Here are 22 interesting facts about the equine lymphatic system:
- The equine lymphatic system is a network of vessels and organs that play a crucial role in the body’s immune system.
- It includes lymph fluid, lymph nodes, lymphatic vessels that make and move lymph from tissues to the bloodstream, the spleen, thymus and bone marrow.
- Lymph is a clear-to-white fluid similar in composition to blood plasma. It holds proteins, fats and white blood cells (lymphocytes that can rapidly multiply and release antibodies in response to bacteria, viruses, dead or dying cells, abnormally behaving cells such as cancer cells and a range of other stimuli).
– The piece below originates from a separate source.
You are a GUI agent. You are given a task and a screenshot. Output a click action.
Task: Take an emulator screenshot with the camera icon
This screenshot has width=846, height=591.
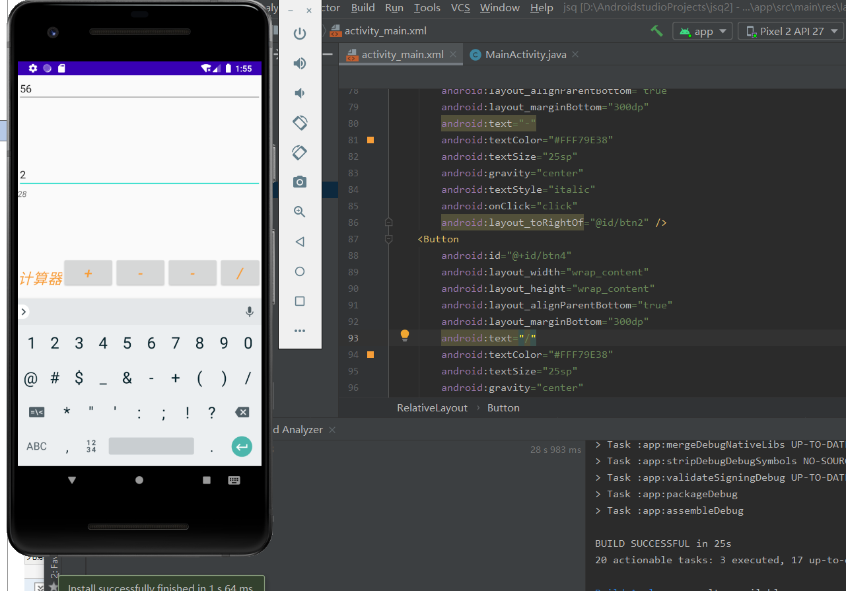300,182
- The lymphatic system transports lymphatic fluid around the body in delicate one-way vessels, organized in a series of pathways alongside blood vessels throughout the body.
- Lymph is moved through the lymphatic vessels by the contraction of smooth muscles in the vessel walls and by movement of the muscles and body.
- The lymphatic system helps to remove waste, excess fluid and bacteria from the body’s tissues and transports immune cells to areas of the body where they are needed to fight infections.
- The lymphatic system also maintains the volume of the blood, the health of the interstitium and connective tissue, fluid balance within the body and is responsible for protein circulation.
- A mature horse has approximately 10-15 liters of lymph fluid in its body. This amount can increase in response to injury or infection.
- An average horse has around 8000 lymph nodes, while an average human has around 600.
- It’s estimated that lymph circulates through the average horse’s body at a rate of about 60 to 90 milliliters per hour. The rate of lymph circulation can vary depending on a number of factors, including the size of the horse, the health of the lymphatic system, and their level physical activity.
- Equines are more prone than other mammals to experience lymphatic ‘bottlenecks” as lymph slows down and becomes concentrated as it enters a node.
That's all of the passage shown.